There has unfortunately been a steady increase in incidences of various types of cancer worldwide. Fortunately, there are also many treatment options available depending on your class and stage of cancer. One of the latest treatment procedures is interventional radiology.
According to Rainy Lake Medical Center, radiology has been solely used for diagnostic purposes in the past. Interventional radiology, on the other hand, allows various minimally invasive therapeutic procedures for the cancer patient in International Falls.
Here are some procedures you might undergo in interventional radiology for cancer treatment.
This procedure is generally used in the treatment of kidney, liver and lung tumors. In cryoablation, the radiologist will insert a probe through a small cut in your skin to the tumor being treated.
Once the probe is in place, the tip delivers a cold liquid which freezes the tumor. With repeated treatments, the frozen tumor shrinks and scars.
This procedure is generally used for primary and metastatic liver tumors. During chemoembolization, the radiologist will insert a catheter from your groin to the artery feeding the tumor.
Chemotherapy medication is then injected through the catheter into the tumor. This minimizes side-effects of the chemotherapeutic agent to other parts of the body.

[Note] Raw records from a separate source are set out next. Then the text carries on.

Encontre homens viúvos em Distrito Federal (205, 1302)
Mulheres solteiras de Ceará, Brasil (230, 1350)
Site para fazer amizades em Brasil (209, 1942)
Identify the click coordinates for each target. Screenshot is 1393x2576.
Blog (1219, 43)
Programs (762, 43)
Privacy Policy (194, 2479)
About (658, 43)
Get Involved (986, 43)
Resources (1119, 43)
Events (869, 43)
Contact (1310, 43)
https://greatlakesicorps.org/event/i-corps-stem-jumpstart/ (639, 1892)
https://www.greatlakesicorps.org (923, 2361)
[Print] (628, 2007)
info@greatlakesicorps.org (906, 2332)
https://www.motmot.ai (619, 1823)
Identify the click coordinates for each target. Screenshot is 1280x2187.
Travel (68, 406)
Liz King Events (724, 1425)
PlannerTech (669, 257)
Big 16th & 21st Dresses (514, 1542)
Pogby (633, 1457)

Central Venous Access Catheter (CVAC) Placement
Cancer treatment requires routine blood tests and IV injection of various fluids and medications. To negate the need for regular needle pricks, your oncologist might recommend placement of a CVAC.
You can get IV medications, chemotherapy drugs, nutritional supplements and hemodialysis through this catheter. Insertion of a CVAC is image-guided to ensure it is placed correctly.
The above procedures are all aimed at making your cancer treatment more comfortable and efficient. They also minimize scarring from open surgeries to access tumors and side effects from chemotherapeutic agents.
They are ideal for cancer patients who cannot undergo surgery for one reason or another or those whose tumor cannot be treated by surgical excision.